Als ich mich im Jahr 2004 mit der Gründung einer eingetragenen Genossenschaft für Existenzgründer selbstständig machte, gab es in Deutschland mit den Hartz-Reformen einen gesellschaftlichen Umbruch, der die Schicht derjenigen, die zu den Sozialhilfe-Empfangenden zählten, gigantisch vergrößerte: Alle, die länger als zwölf Monate arbeitslos waren, kamen in Hartz IV und zählten plötzlich zu den Menschen, die aus gesundheitlichen oder persönlichen Unzulänglichkeiten heraus nicht arbeiteten bzw. arbeiten konnten oder wollten.
Der „arme Mann Europas“ im Jahr 2004
Zwar gab es damals eine sehr hohe Arbeitslosenquote und die meisten der (häufig hervorragend qualifizierten) Arbeitslosen litten sehr unter ihrer Arbeitslosigkeit, doch man glaubte, durch die Reform würde auch ein Ingenieur als Pizzafahrer arbeiten und berufstätige Ehepartner wären bereit, ihren arbeitslosen Partner zu finanzieren und somit den Steuerzahler zu entlasten. Doch etwas ganz anderes ist passiert: In den fast zwanzig Jahren Hartz IV (heute Bürgergeld) haben sich auch innerlich die Menschen, die arbeitslos sind, verändert.
Damals konnte die Gründergenossenschaft vielen Menschen dabei erfolgreich helfen, dem Hartz-IV-Los zu entgehen, indem diese sich vor Ablauf der ersten zwölf Monate Arbeitslosigkeit selbstständig machten – größtenteils mit einer sechsmonatigen Unterstützung in Höhe des zuvor bezogenen Arbeitslosengeldes. Zusätzlich wurden zahlreiche Begleitmaßnahmen unterstützt wie Gründungsberatung, Gründercoaching, Gründer-Netzwerke sowie Weiterbildungen und Veranstaltungen für eine neue Schicht von Selbstständigen, die mit Eigenverantwortung, Lernbereitschaft und Fleiß ihr neues Leben erfolgreich aufbauten.
Aus Ingenieuren wurden freiberufliche Dozenten und Webdesigner, aus Betriebswirtschaftlern Interims-Manager und Buchhalter, aus Erziehern und Sozialpädagogen in Anstellung wurden Freelancer im riesigen Bereich der sozialen Dienstleistungen – und aus Programmierern wurden SAP-Experten und IT-Agenturen. Wir konnten über 500 Gründungen begleiten, und so gut wie niemand ist je wieder in die Arbeitslosigkeit zurückgefallen. Mit diesem Trieb zur beruflichen und finanziellen Unabhängigkeit findet sich immer wieder eine Nische – selbst im Rentenalter noch.

• **Ausgangsdaten**

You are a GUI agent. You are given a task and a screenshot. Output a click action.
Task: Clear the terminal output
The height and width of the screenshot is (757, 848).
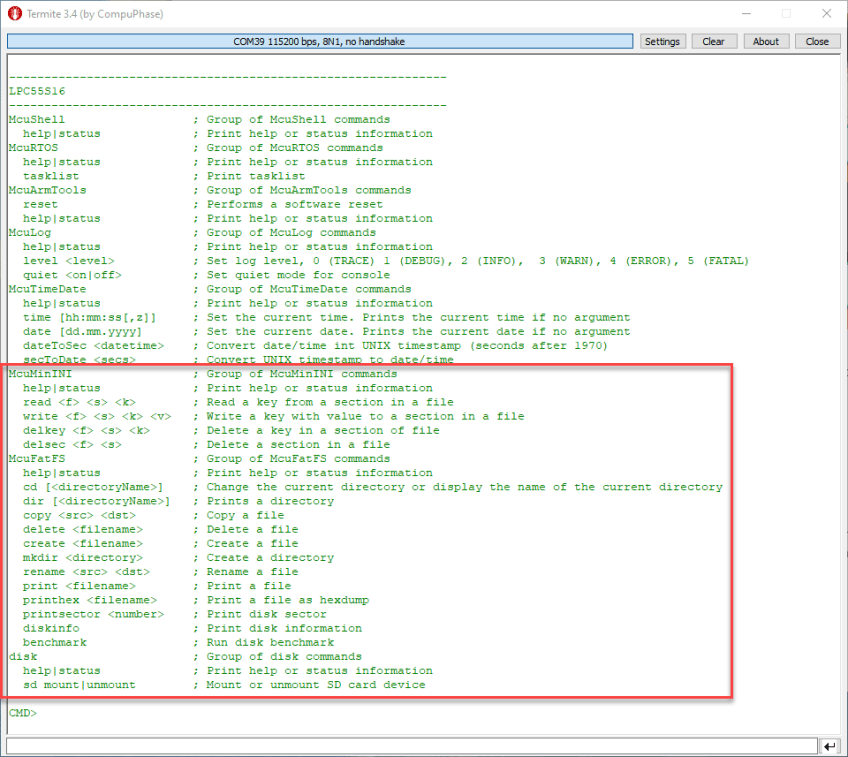[x=713, y=42]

• **Aufgabenstellung**
• a. Geben Sie aus dem Textauszug alles von „Der „arme Mann“ bis hinunter zu „arbeitslos sind, verändert.“ wörtlich wieder.
• b. Führen Sie sämtliche Begleitmaßnahmen auf, die laut Textauszug zusätzlich unterstützt wurden.
Das Material wird zur Bearbeitung nicht benötigt.

• **Lösungen je Aufgabe**
• a.
Der „arme Mann Europas“ im Jahr 2004
Zwar gab es damals eine sehr hohe Arbeitslosenquote und die meisten der (häufig hervorragend qualifizierten) Arbeitslosen litten sehr unter ihrer Arbeitslosigkeit, doch man glaubte, durch die Reform würde auch ein Ingenieur als Pizzafahrer arbeiten und berufstätige Ehepartner wären bereit, ihren arbeitslosen Partner zu finanzieren und somit den Steuerzahler zu entlasten. Doch etwas ganz anderes ist passiert: In den fast zwanzig Jahren Hartz IV (heute Bürgergeld) haben sich auch innerlich die Menschen, die arbeitslos sind, verändert.

• b.
- Gründungsberatung
- Gründercoaching
- Gründer-Netzwerke
- Weiterbildungen
- Veranstaltungen